The program, which has been running at capacity since it launched 15 years ago, can now only offer shelter and meals to homeless people for four days of the week, instead of seven.

But Elizabeth Clarke, the CEO of the Waterloo Region YWCA, says this is a good news story. The YWCA operates Mary's Place, a year-round shelter for women, families and transgender people. 

"It's not the loss itself, but I think the reason for the loss," said Clarke when asked why she thought the withdrawals were a good news story. 

"I think the churches that have made the decision to step away have done it on the understanding that they are really not necessary at this point."

Clarke says that when the Out of the Cold program began in Waterloo Region 15 years ago, there was a problem with shelter capacity in the region. Local shelters were smaller, did not have as much funding and could not meet the needs of the growing number of homeless people. 

"We don't have capacity issues anymore, but the churches were so popular with some of the people that they served, that they became the shelter of choice," said Clarke. 

She said that people who went to the Out of the Cold program liked that they could be anonymous at the churches, they felt there were no expectations were placed on them, and the church volunteers were friendly. Shelters are now much better equipped to deal with the needs of people – including those with mental health issues – who may use programs like Out of the Cold, she said.

KW Out of the Cold could not be reached for comment. 

Other shelters, region ready to help out

Lynn Randall, the director of social policy and planning at the Region of Waterloo, says that the existing shelter system is able to take on clients who had been using Out of the Cold.

"Capacity within the program is flexible and with the ability to utilize motels if extra spaces is required.
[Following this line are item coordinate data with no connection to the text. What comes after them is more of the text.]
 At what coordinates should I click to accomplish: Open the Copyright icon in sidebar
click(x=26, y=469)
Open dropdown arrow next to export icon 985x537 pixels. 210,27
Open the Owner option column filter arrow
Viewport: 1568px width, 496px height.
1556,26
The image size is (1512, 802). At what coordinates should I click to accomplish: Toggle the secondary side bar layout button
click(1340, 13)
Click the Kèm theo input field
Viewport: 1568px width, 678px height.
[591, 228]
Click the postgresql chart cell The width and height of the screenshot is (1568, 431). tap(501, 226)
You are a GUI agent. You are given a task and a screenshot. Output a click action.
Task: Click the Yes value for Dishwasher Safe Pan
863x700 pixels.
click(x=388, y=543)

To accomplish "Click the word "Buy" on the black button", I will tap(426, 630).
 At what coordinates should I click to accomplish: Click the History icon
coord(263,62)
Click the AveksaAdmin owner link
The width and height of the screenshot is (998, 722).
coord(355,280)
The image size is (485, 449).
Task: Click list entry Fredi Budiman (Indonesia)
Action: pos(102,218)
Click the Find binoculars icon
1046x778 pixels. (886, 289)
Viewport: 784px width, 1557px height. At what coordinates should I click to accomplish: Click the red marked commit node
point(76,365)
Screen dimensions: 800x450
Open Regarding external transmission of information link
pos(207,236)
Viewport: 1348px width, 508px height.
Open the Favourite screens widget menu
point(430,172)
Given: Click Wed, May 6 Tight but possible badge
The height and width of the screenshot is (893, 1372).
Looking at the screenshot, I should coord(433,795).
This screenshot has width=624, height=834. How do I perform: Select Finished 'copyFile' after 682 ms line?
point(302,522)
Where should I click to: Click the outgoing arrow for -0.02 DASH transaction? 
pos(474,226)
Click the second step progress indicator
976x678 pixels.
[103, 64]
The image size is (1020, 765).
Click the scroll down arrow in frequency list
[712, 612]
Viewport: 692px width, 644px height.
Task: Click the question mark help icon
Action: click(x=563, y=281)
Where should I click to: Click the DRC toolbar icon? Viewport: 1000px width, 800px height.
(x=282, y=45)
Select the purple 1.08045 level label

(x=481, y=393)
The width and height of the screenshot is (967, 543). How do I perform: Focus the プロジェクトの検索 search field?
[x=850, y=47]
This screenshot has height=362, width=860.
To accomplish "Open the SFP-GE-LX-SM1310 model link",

So while an individual shelter may be busy on any given night, there is always room in the system overall to accommodate," she said. 

The region also provides funding and resources to transport clients to different shelters if one shelter is is full, said Randall.

Meanwhile the Charles St. Men's Hostel saw a drop in demand during the winter months while the Out of the Cold program was operating last year says Ron Flaming, the director of the Residential Services Program at the House of Friendship.

"We're still here and operating and supporting people who are experiencing homelessness and we can respond to that emergency need. What's really needed is supportive housing that can be a permanent home for people, so people don't have to be homeless," he said. 

Flaming says the House of Friendship is ready and able to help people who can't access the Out of the Cold program this year.